Yes, you can. Follow the fermentation steps in my traditional dosa batter recipe.
I highly recommend a cast iron pan or a special non-stick dosa pan. Always keep the dosa tawa separate and only use it for dosa. If you use it for multiple things, it will spoil soon and may not work well for dosa.
This can happen if the cast iron pan is not seasoned well. Here is a tutorial on how to season a cast iron pan. I usually keep a separate tawa for dosa. Season it after use.
In between dosa’s, lower the heat, clean the pan, and sprinkle some water to cool down the tawa. Wipe with a paper towel and then spread the batter. After spreading, increase the heat to medium-high.
Yes, you can store this batter for up to 3 days. Use it to make dosa and uttapam.
I hope you enjoy this delicious & healthy Quinoa Dosa. Looking forward to see your dosa pics. Share with #pipingpotcurry!
Making the Batter
- Add urad quinoa, oats, chana dal, urad dal and methi seeds to a large bowl.
- Rinse till the water runs clear. Soak in about 4 cups of water for 4-5 hours.

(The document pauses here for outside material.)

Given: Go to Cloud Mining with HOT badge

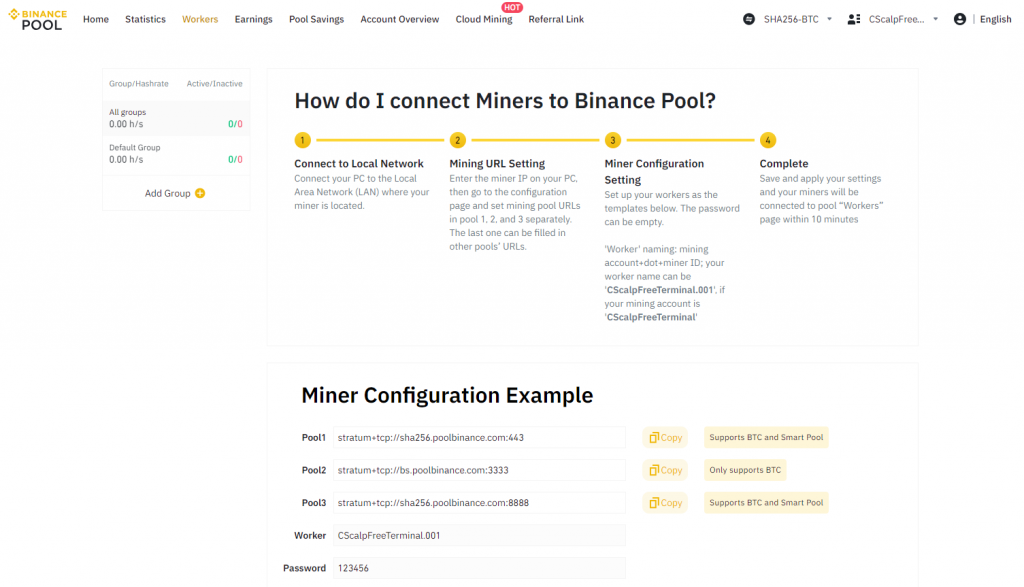Looking at the screenshot, I should pyautogui.click(x=483, y=18).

- Drain water from the soaked quinoa and lentils. Add to a high speed blender jar. Add ginger, green chili pepper and salt.
- Add about 1 cup cold water as needed to grind the batter to a smooth paste. Start with less water and add as needed.
- Transfer the batter to a large bowl and let it rest for about 30 minutes. The batter consistency should neither be thick nor runny, but rather it should be free flowing.
Making the Dosa
- Heat a cast iron griddle (tawa) on medium-high heat. You can also use a non-stick dosa tawa, but cast iron is best for crispy dosa's.
- Make sure the tawa is heated well before making dosa. You can sprinkle some water to and it should sizzle right away.
- Put a few drops of oil on the tawa and spread with a paper towel all over the tawa. You can also use an onion cut in half and use the flat side to spread the oil. This helps to cool down the tawa and spread the batter in a thin layer. Lower the heat a little while spreading the batter, and change back to medium-high right after spreading the batter.
- Take a ladle full of the batter and pour at the center of the tawa. Immediately start to spread the batter from the center out in a circular motion in one direction (I prefer clockwise). Try to spread as thin as possible.
- Drizzle oil or ghee around the egdes of the dosa and also some at the center. Let it cook until the dosa becomes golden brown and starts to leave or come out from the edges.
- You typically only need to cook one side of the dosa. If you have spread the dosa thick, then you might want to flip it and cook on the other side.
- Use a flat spatula to remove the dosa from the edges. You can roll the dosa or fold at the center with the spatula. Remove from the pan and serve immediately.
- Before making next dosa, wipe the tawa with a paper towel. Spread the oil again, then spread the dosa. Then increase heat to high.